They are print icons too

One was the subject of the best selling poster of all times, the other the creator of the best selling album of all times. With the deaths yesterday of media mogul Michael Jackson (1958-2009) and poster icon Farah Fawcett (1947-2009) come vivid reminders of the days before the Internet, when mass production of printed media connected the world in so many ways.

Jackson's album Thriller, which celebrated it 25th anniversary last year, sold a total of 109 million copies, as many as 1 million copies a week during its initial bubrst of sales. Originally recorded in 1982 and issued by Epic Records, it was reissued in special deluxe versions both in 2001 and again in 2008. Even that last 25th anniversary version was produced in both vinyl LP with large format packaging with liner notes and the deluxe CD version was housed in a hardbound book-style package with a 48-page color booklet of rare photos and lyrics.

Farah Fawcett's impact on print was less comprehensive, but she updated the concept of pin-up girl to the 1970's.

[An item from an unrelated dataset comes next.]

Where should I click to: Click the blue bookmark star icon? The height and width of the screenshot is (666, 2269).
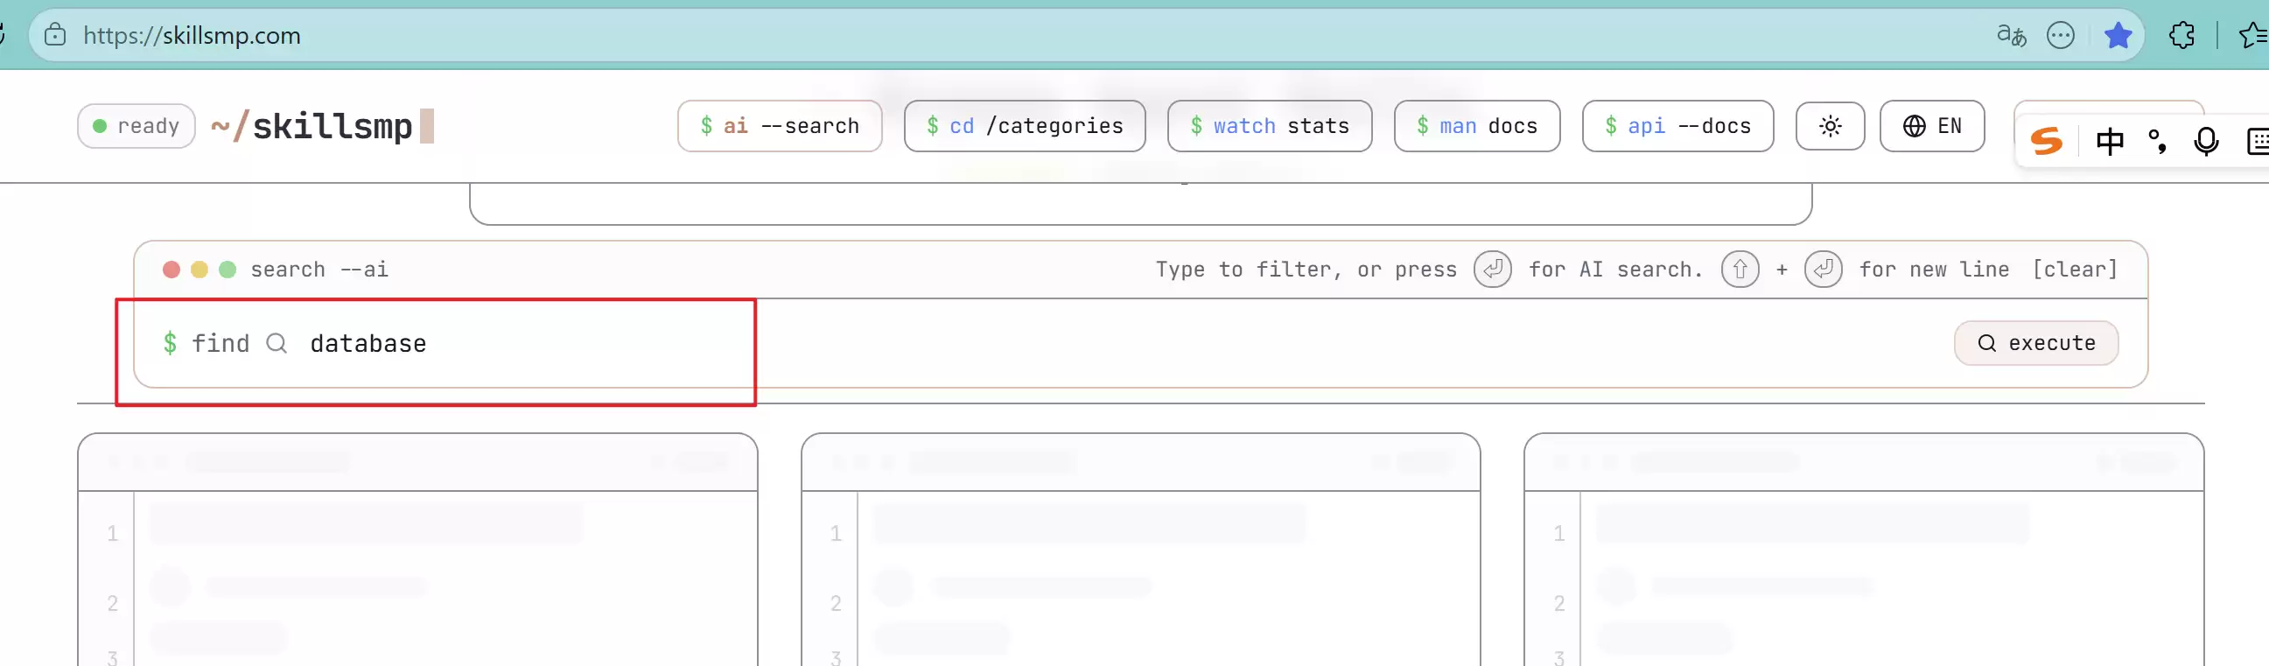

Her most memorable visual moment began as a photo for another lost element of printing's heyday, a 1976 Life magazine photo. It was turned into a poster and eventually sold 12 million copies, the best-selling pin-up poster of all time. Pro Arts Inc., Medina, OH poster printing and publishing company, created the memorable swimsuit poster. Pro Arts Inc., once owned by brothers Ted and Mike Trikilis, filed for Chapter 11 bankruptcy protection in 1981 and was liquidated in 1984.